(Ottawa) Était-ce l’œuvre d’un professionnel ? La gérante du Château Laurier l’espère. Elle ne veut pas – ne peut pas – croire qu’une personne de l’interne a dérobé le portrait de Winston Churchill, tel que l’avance Alain Lacoursière, surnommé le « Columbo de l’art ».

Les policiers ont maintenant plusieurs informations en main pour résoudre cette énigme ayant toutes les allures d’un scénario de film : le délit aurait été commis entre le 25 décembre et le 6 janvier dernier, et ils ont en leur possession la réplique de la photographie.

La directrice générale du chic hôtel d’Ottawa, Geneviève Dumas, s’en remet maintenant à eux. Sa piste privilégiée, à elle, c’est celle d’une substitution réalisée par quelqu’un qui savait ce qu’il faisait, vu la solidité du système de verrouillage qui protégeait l’œuvre.

« Ça prend des outils spécialisés. C’est complètement barré dans le cadre, dans le mur.

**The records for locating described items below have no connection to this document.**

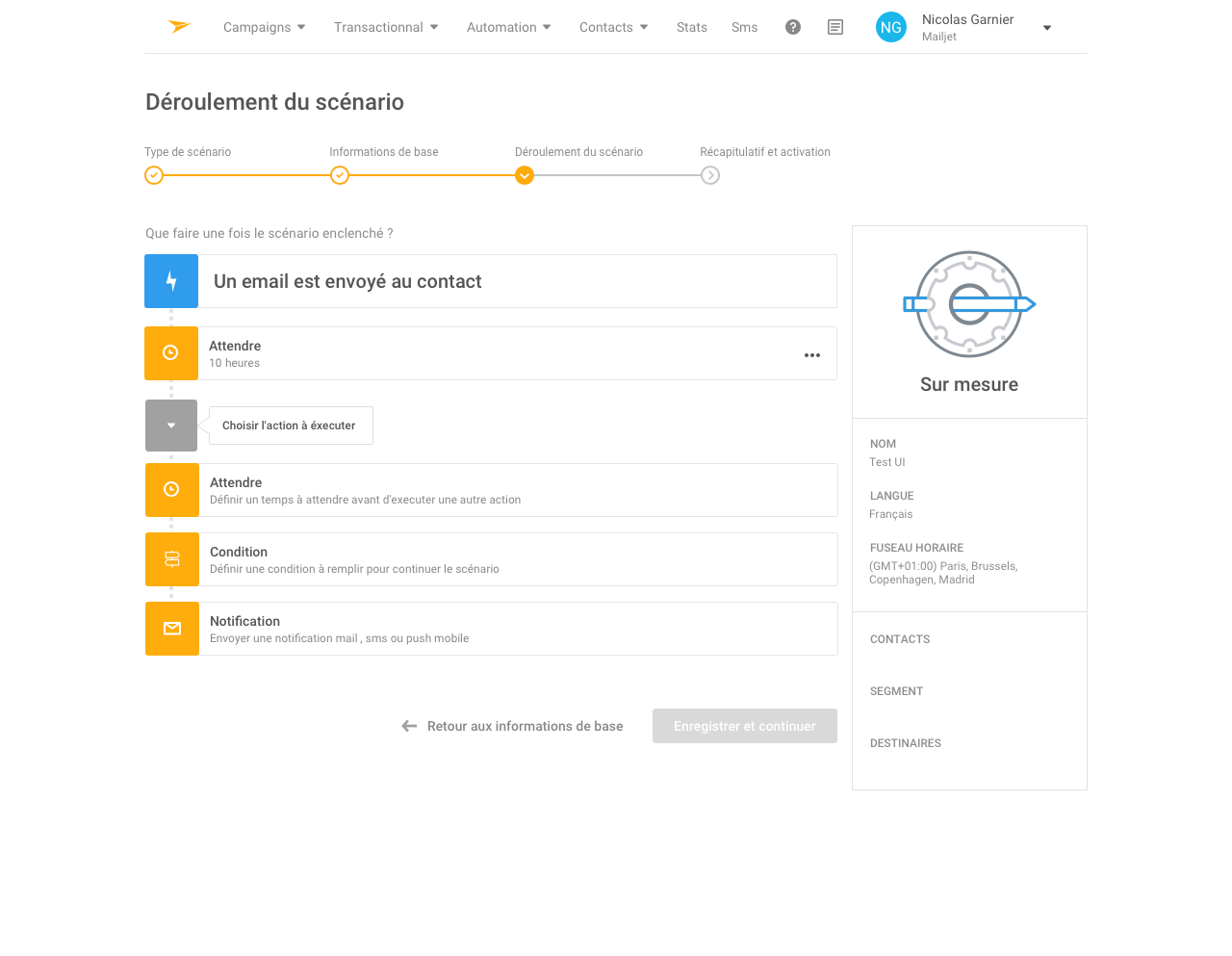Jump to Récapitulatif et activation step circle
This screenshot has height=956, width=1232.
click(710, 175)
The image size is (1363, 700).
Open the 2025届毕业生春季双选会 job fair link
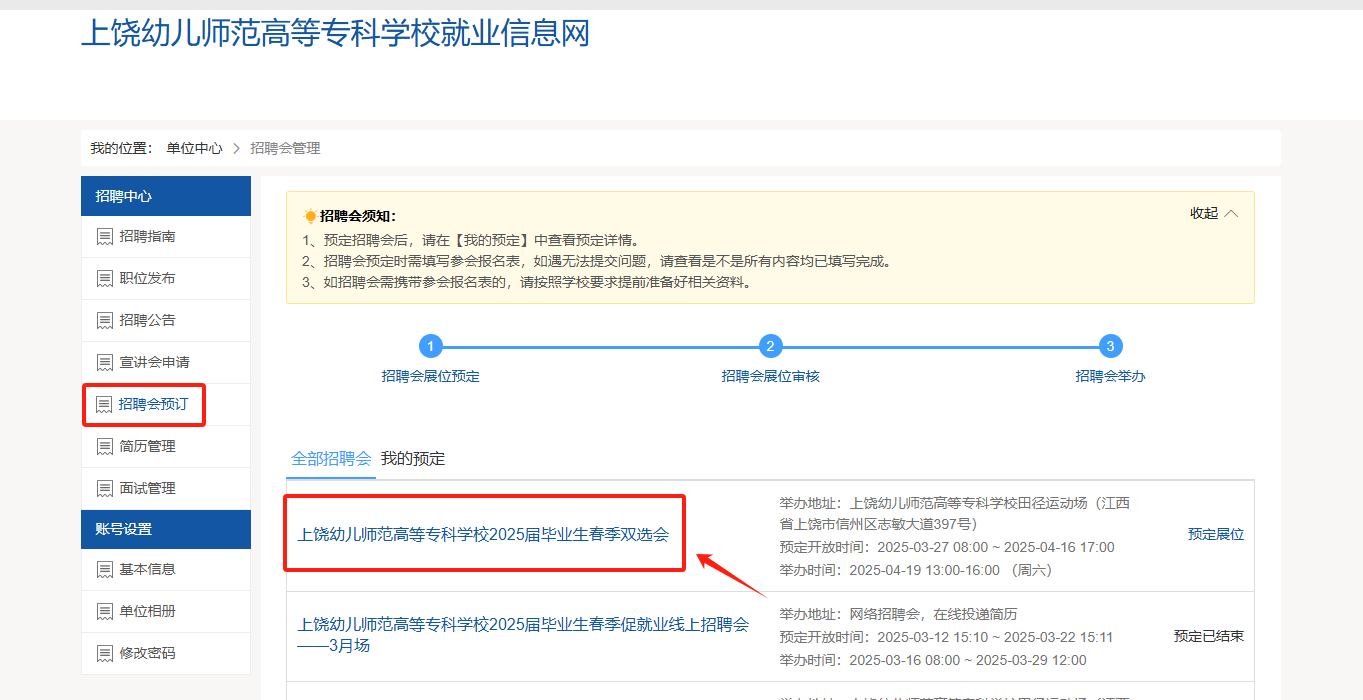483,535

Ça prend plus qu’un tournevis », explique-t-elle en entrevue en parlant du célèbre cliché du photographe canado-arménien Yousuf Karsh.

La valeur marchande de ce portrait de l’édition 1941 de l’ancien premier ministre de la Grande-Bretagne friserait les 80 000 $, croit le consultant en évaluation d’œuvres d’art Alain Lacoursière.

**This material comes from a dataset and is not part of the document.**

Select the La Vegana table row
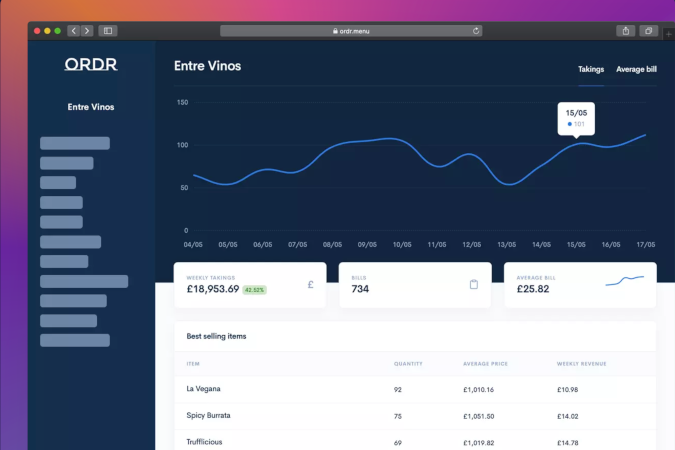 [x=415, y=389]
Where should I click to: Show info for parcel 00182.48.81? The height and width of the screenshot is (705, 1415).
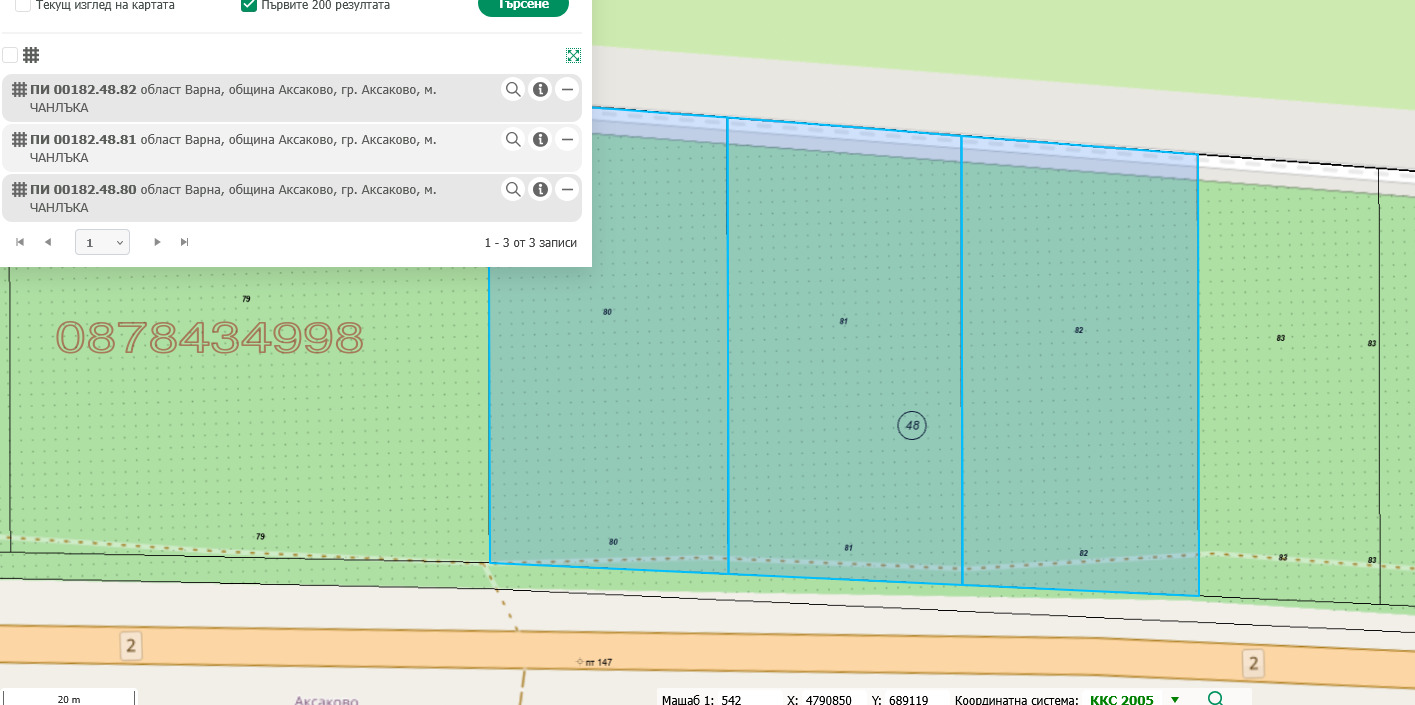click(x=540, y=140)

D’après cet ex-enquêteur spécialisé dans les crimes liés à l’art du Service de police de la Ville de Montréal (SPVM), l’original a sans l’ombre d’un doute été liquidé sur le marché par le voleur. « Il est déjà vendu, c’est clair », tranche-t-il.

« J’espère que quelqu’un s’occupe de leur collection, parce que pour avoir le mandat d’un juge et aller voir chez un encanteur qui l’a vendu, il faut démontrer que c’est la même œuvre », remarque-t-il au téléphone.

Et selon Alain Lacoursière, le malfrat pourrait bien venir de l’intérieur.

J’en ai vu des dizaines de vols de même à Montréal. Dans un des cas, j’ai retrouvé un tableau qui avait été volé à la Place Ville Marie chez un antiquaire de la rue Saint-Denis. Celui qui l’avait volé, et c’était le concierge de la firme.

Alain Lacoursière, ex-enquêteur du SPVM

Il n’a pas de difficulté à imaginer qu’au Château Laurier, on a joué dans le même film.

« C’est quelqu’un de l’interne, souvent », lâche l’ancien limier. L’autre possibilité, c’est qu’il s’agisse d’un client « qui est à l’hôtel régulièrement », mais certainement pas une personne de passage au Château Laurier, ajoute-t-il.

« Je ne peux pas le croire »

La simple évocation de l’hypothèse suscite une réaction catastrophée chez la directrice générale de l’établissement.

« Si j’apprends que c’est quelqu’un de l’intérieur… non, je ne peux pas le croire. C’est tellement une œuvre qui est précieuse pour l’hôtel, pour la famille Karsh », s’inquiète Geneviève Dumas.

« Ça appartient aux murs de l’hôtel. C’est ici pour être vu par le public. Ce serait quoi le but de quelqu’un de faire ça… non. Non. Je ne comprends… je ne vois pas », enchaîne-t-elle.

La photographie a été prise en 1941, alors que Winston Churchill visitait le Canada en période de guerre. Il venait de livrer un discours aux Communes lorsque Yousuf Karsh lui a tiré le portrait après lui avoir confisqué son cigare – d’où l’air bourru du dirigeant.

Il existe quelques séries originales de cette photographie, qui a été reproduite sur les billets de banque de 5 livres sterling. Celle qui était accrochée à un mur du Château Laurier est portée disparue depuis vendredi dernier.